At VeraSun, Schaps and his team still labor to ensure that their product reaches customers when they need it. That’s tough when customers – the nation’s major oil companies – require just-in-time delivery, and shipments depend on railroads for transportation.

Foul weather and rail congestion pose obstacles, but they don’t stop VeraSun. “If a blockage or delay occurs, we have to secure product some other way,” Schaps says. That often means buying ethanol from a competitor.

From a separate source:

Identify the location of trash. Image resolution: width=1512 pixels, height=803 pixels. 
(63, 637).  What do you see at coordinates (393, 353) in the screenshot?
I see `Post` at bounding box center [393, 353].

“Cost at that point is not the major objective – it’s customer satisfaction that matters,” he adds.

The Big Questions

What do you do when you’re not at work?

You will find me on a beach in the Caribbean or Mexico, sipping a pina colada.

Ideal dinner companion?

Ernest Shackleton, the arctic explorer. When his ship was wrecked on the ice, he and his crew were stranded for more than two years under ungodly conditions—yet not one crew member was lost.

What’s in your briefcase?

My laptop, airline schedules, plane tickets, noise-canceling headphones, and a good book.

Technology you couldn’t live without?

Optimization and linear programming tools for complicated transportation models.

If you didn’t work in supply chain management, what would be your dream job?

Water sports director at a Caribbean beach resort. You can walk to work, you need a minimal wardrobe, and you don’t have to work when it rains.